Setting up a company in Poland in 2026 is formally simple but full of traps. The most common mistakes concern the choice of legal form, taxation, notifications to ZUS, VAT, and CRBR. If you prepare properly, you can avoid costly corrections and calmly focus on business development.

What are the most common mistakes when choosing a business form?

The most common mistake is choosing a business form solely based on the “smallest number of documents”. Meanwhile, the legal form determines your liability, taxes, costs, and development possibilities.

Confusing sole proprietorship with a “small company”
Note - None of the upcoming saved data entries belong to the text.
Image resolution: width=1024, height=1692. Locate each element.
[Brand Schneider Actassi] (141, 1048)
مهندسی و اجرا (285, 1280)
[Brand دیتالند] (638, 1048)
Many entrepreneurs treat sole proprietorship (JDG) like a “small company”. However, in a JDG, you are liable with all your private assets for the company’s obligations, including future ones. A limited liability company (Sp. z o.o.) generally provides limited liability but requires different formalities.

If you plan to hire employees, cooperate with large clients, or seek an investor, a Sp. z o.o. is often safer. JDG is good for a simple model, low risk, and when quick decisions by one person are key.

Lack of consistency between the business plan and the legal form

The second mistake is choosing a form without analyzing revenues, costs, and industry risks. An IT freelancer has different needs than a construction company or an e-commerce operator.

At Progress Holding, we always start with a short conversation about your business model. Only then do we recommend a JDG, a Sp. z o.o., or a combination, e.g., JDG for simple services and a company for larger contracts.

Table: business form and typical risks of wrong choice

Form Typical mistake Consequence
JDG (Sole Proprietorship) Entering a risky industry with full asset liability Risk of execution from the entrepreneur’s private assets
Sp. z o.o. (LLC) Registration “in a rush” without a good company agreement structure Shareholder conflicts, decision deadlock, necessity of changes in KRS
Partnership Underestimating the liability of partners with all assets Joint and several liability for partners’ debts

What mistakes appear when registering a company in CEIDG and KRS?

When registering a company, entrepreneurs often incorrectly fill in form fields, choose random PKD codes, or skip mandatory notifications after registration. This leads to official summons or blocking of important services, e.g., a bank account.

Ill-considered choice of PKD codes

The CEIDG-1 application or notification to the KRS requires indicating the main and additional PKD (Polish Classification of Activities) codes. A frequent mistake is entering random codes just to “have something”.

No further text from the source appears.